» **Stored records**:
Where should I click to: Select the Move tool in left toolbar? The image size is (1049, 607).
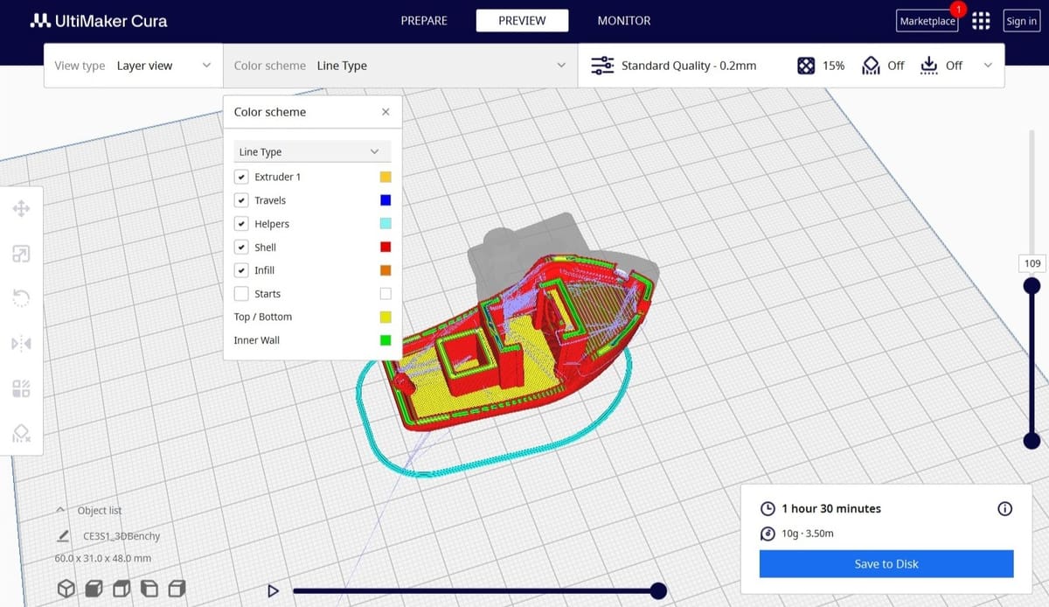[x=22, y=208]
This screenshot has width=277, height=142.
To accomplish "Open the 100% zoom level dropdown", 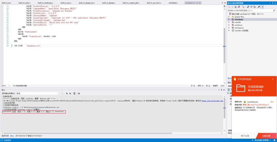I will tap(9, 86).
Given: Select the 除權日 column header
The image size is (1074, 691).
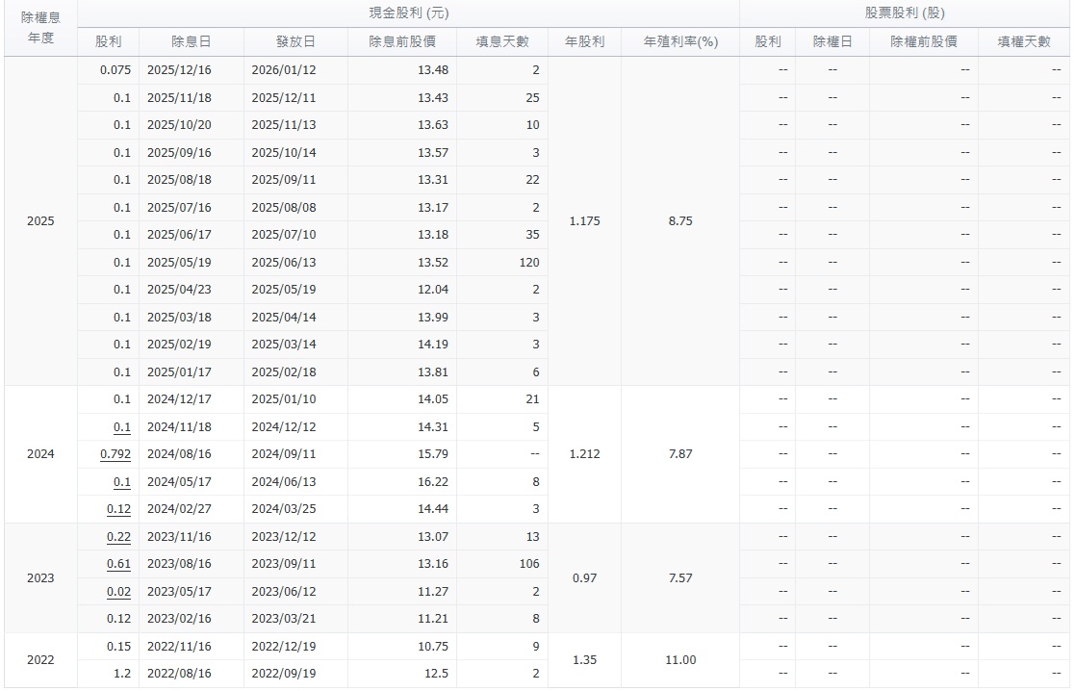Looking at the screenshot, I should click(832, 42).
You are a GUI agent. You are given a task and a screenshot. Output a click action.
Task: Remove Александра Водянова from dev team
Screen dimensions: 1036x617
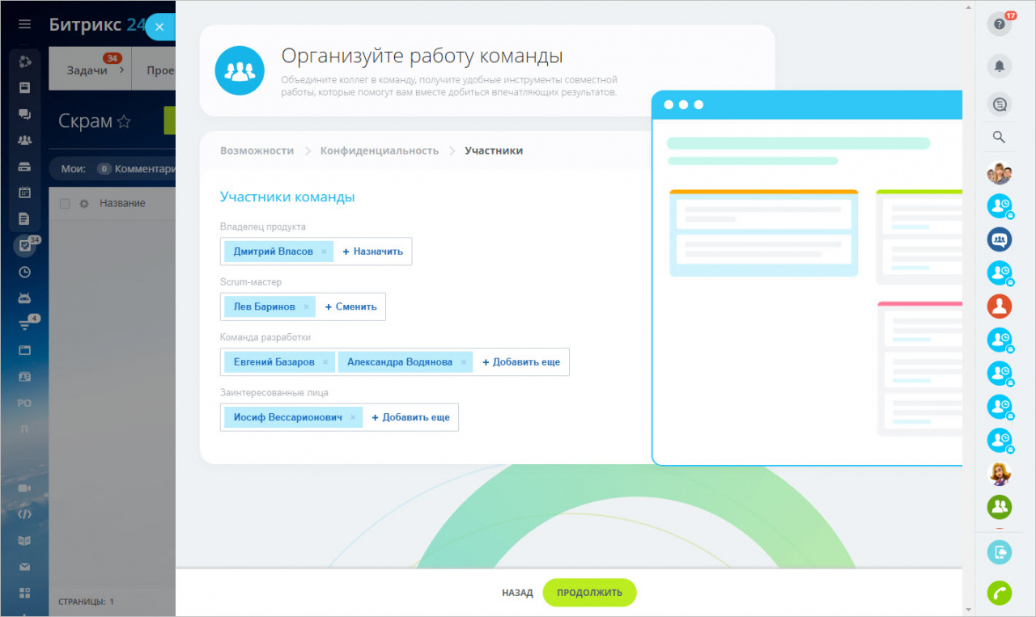click(x=464, y=362)
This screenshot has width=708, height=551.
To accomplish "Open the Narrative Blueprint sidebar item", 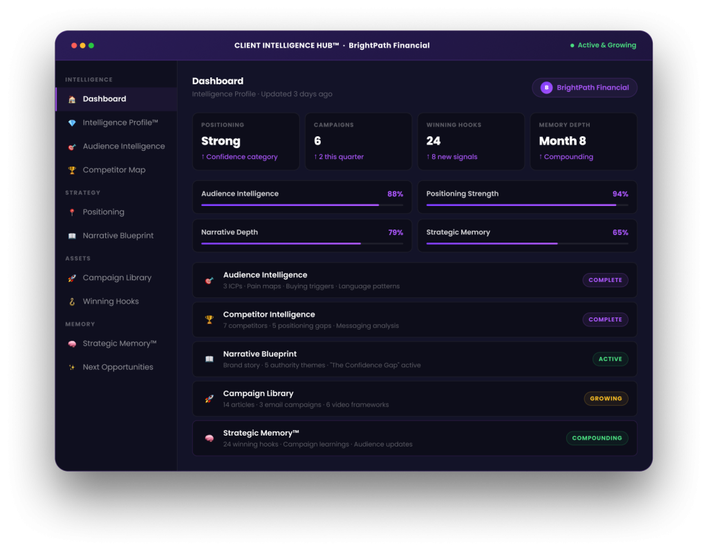I will click(x=116, y=236).
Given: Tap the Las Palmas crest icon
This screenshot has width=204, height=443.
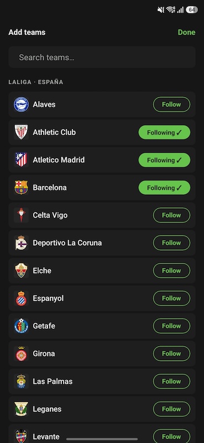Looking at the screenshot, I should pyautogui.click(x=21, y=382).
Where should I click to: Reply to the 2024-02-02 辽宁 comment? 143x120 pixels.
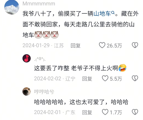pyautogui.click(x=87, y=79)
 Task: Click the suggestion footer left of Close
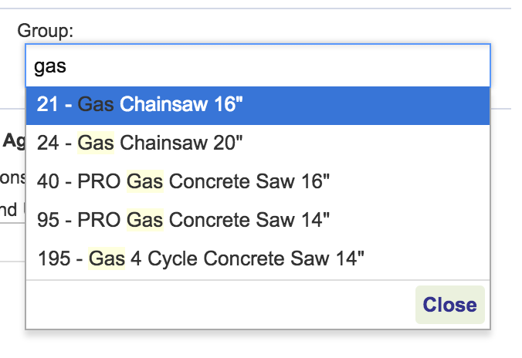[x=216, y=305]
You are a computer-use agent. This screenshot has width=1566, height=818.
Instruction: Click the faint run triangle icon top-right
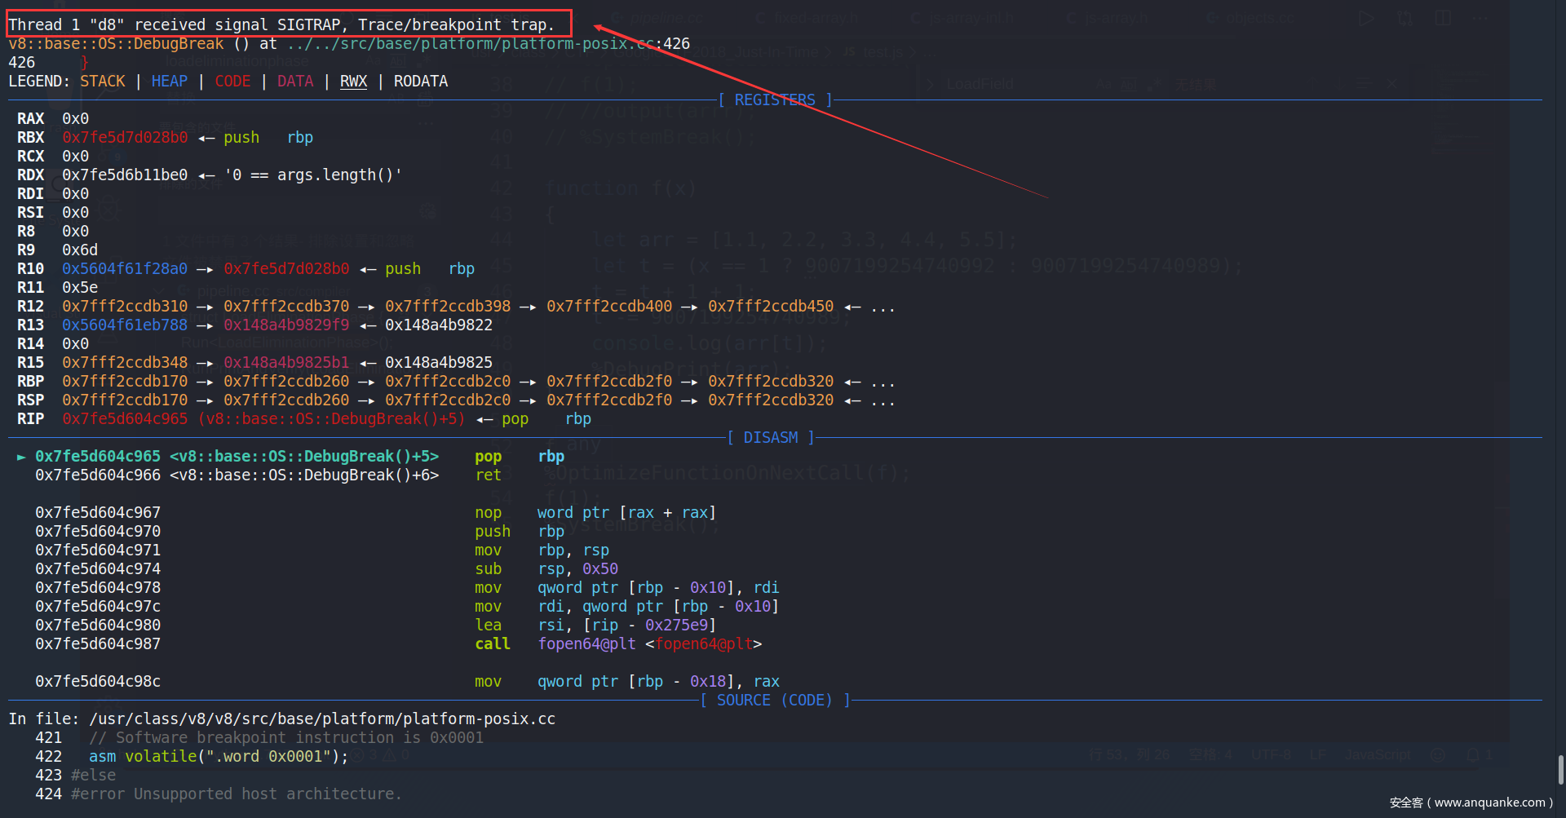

» **EXERCISE DIRECTIONS**: Where the line containing "Task: Click the" appears, begin writing out the lines word for word, and continue through the last line of the data, leaving out pictures.

» **ANSWER BOX**:
 Task: Click the suggestion footer left of Close
[x=216, y=305]
You are a computer-use agent. This screenshot has width=1566, height=818.
Instruction: Click the faint run triangle icon top-right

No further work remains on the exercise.